#### Records for this task
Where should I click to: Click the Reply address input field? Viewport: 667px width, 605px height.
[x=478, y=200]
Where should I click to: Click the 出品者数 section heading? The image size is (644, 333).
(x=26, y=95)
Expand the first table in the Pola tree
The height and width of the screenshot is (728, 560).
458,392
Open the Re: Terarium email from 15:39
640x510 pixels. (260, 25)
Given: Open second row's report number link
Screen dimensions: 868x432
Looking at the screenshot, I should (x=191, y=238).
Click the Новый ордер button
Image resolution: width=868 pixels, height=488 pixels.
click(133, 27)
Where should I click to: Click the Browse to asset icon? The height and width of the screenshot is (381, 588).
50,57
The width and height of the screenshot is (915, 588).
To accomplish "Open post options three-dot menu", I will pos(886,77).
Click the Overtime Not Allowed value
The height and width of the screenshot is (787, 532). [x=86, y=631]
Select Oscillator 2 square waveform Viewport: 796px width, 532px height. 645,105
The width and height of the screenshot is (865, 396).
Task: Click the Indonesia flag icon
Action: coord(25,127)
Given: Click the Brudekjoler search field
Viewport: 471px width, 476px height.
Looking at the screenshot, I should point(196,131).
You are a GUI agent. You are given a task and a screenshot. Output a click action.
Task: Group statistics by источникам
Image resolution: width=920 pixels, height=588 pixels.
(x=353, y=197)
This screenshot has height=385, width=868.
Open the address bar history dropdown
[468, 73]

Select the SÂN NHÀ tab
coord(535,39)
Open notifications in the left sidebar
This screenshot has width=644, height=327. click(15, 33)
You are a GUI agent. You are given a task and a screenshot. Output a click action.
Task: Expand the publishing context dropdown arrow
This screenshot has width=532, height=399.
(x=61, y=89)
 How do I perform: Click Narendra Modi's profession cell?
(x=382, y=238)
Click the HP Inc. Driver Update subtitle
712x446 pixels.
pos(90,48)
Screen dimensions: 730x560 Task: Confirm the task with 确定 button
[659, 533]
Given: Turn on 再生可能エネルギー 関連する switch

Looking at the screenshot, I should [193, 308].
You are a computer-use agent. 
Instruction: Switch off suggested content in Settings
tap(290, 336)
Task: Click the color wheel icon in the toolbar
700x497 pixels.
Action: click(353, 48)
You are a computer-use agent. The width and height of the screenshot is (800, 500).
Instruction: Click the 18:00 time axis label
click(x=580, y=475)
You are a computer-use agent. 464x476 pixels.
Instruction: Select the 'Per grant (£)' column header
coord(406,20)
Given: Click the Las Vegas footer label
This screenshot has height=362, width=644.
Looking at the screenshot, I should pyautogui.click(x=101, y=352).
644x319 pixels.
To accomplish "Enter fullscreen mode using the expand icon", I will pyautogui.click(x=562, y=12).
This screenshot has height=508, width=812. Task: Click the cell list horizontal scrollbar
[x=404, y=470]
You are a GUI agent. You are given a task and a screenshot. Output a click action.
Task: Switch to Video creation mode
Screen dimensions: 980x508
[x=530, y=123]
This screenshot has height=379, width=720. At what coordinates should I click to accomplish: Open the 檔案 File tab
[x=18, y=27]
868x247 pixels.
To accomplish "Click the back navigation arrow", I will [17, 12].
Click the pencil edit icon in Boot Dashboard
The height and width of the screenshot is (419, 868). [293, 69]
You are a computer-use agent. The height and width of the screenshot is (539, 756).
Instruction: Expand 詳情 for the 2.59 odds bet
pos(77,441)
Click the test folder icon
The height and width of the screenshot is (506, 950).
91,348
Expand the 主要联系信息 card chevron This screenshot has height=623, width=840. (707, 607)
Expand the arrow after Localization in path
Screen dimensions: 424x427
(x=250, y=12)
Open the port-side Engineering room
########
#### [Exercise instructions]
Restate the records exactly. Leave nothing out.

#### [Solution to the exercise]
Where should I click to: Click the Reply address input field? Viewport: 667px width, 605px height.
[x=478, y=200]
Where should I click to: Click the 出品者数 section heading? The image size is (644, 333).
(x=26, y=95)
Expand the first table in the Pola tree
The height and width of the screenshot is (728, 560).
458,392
Open the Re: Terarium email from 15:39
640x510 pixels. (260, 25)
Given: Open second row's report number link
Screen dimensions: 868x432
Looking at the screenshot, I should (x=191, y=238).
Click the Новый ордер button
Image resolution: width=868 pixels, height=488 pixels.
click(133, 27)
Where should I click to: Click the Browse to asset icon? The height and width of the screenshot is (381, 588).
50,57
The width and height of the screenshot is (915, 588).
To accomplish "Open post options three-dot menu", I will pos(886,77).
Click the Overtime Not Allowed value
The height and width of the screenshot is (787, 532). [x=86, y=631]
Select Oscillator 2 square waveform Viewport: 796px width, 532px height. 645,105
The width and height of the screenshot is (865, 396).
Task: Click the Indonesia flag icon
Action: coord(25,127)
Given: Click the Brudekjoler search field
Viewport: 471px width, 476px height.
Looking at the screenshot, I should point(196,131).
You are a GUI agent. You are given a task and a screenshot. Output a click action.
Task: Group statistics by источникам
Image resolution: width=920 pixels, height=588 pixels.
(x=353, y=197)
This screenshot has height=385, width=868.
Open the address bar history dropdown
[468, 73]

Select the SÂN NHÀ tab
coord(535,39)
Open notifications in the left sidebar
This screenshot has width=644, height=327. click(15, 33)
You are a GUI agent. You are given a task and a screenshot. Output a click action.
Task: Expand the publishing context dropdown arrow
This screenshot has width=532, height=399.
(x=61, y=89)
 How do I perform: Click Narendra Modi's profession cell?
(x=382, y=238)
Click the HP Inc. Driver Update subtitle
712x446 pixels.
pos(90,48)
Screen dimensions: 730x560 Task: Confirm the task with 确定 button
[659, 533]
Given: Turn on 再生可能エネルギー 関連する switch

Looking at the screenshot, I should [193, 308].
You are a computer-use agent. 
Instruction: Switch off suggested content in Settings
tap(290, 336)
Task: Click the color wheel icon in the toolbar
700x497 pixels.
Action: click(353, 48)
You are a computer-use agent. The width and height of the screenshot is (800, 500).
Instruction: Click the 18:00 time axis label
click(x=580, y=475)
You are a computer-use agent. 464x476 pixels.
Instruction: Select the 'Per grant (£)' column header
coord(406,20)
Given: Click the Las Vegas footer label
This screenshot has height=362, width=644.
Looking at the screenshot, I should pyautogui.click(x=101, y=352).
644x319 pixels.
To accomplish "Enter fullscreen mode using the expand icon", I will pyautogui.click(x=562, y=12).
This screenshot has height=508, width=812. Task: Click the cell list horizontal scrollbar
[x=404, y=470]
You are a GUI agent. You are given a task and a screenshot. Output a click action.
Task: Switch to Video creation mode
Screen dimensions: 980x508
[x=530, y=123]
This screenshot has height=379, width=720. At what coordinates should I click to accomplish: Open the 檔案 File tab
[x=18, y=27]
868x247 pixels.
To accomplish "Click the back navigation arrow", I will [17, 12].
Click the pencil edit icon in Boot Dashboard
The height and width of the screenshot is (419, 868). [293, 69]
You are a computer-use agent. The height and width of the screenshot is (539, 756).
Instruction: Expand 詳情 for the 2.59 odds bet
pos(77,441)
Click the test folder icon
The height and width of the screenshot is (506, 950).
91,348
Expand the 主要联系信息 card chevron This screenshot has height=623, width=840. (707, 607)
Expand the arrow after Localization in path
Screen dimensions: 424x427
(x=250, y=12)
Open the port-side Engineering room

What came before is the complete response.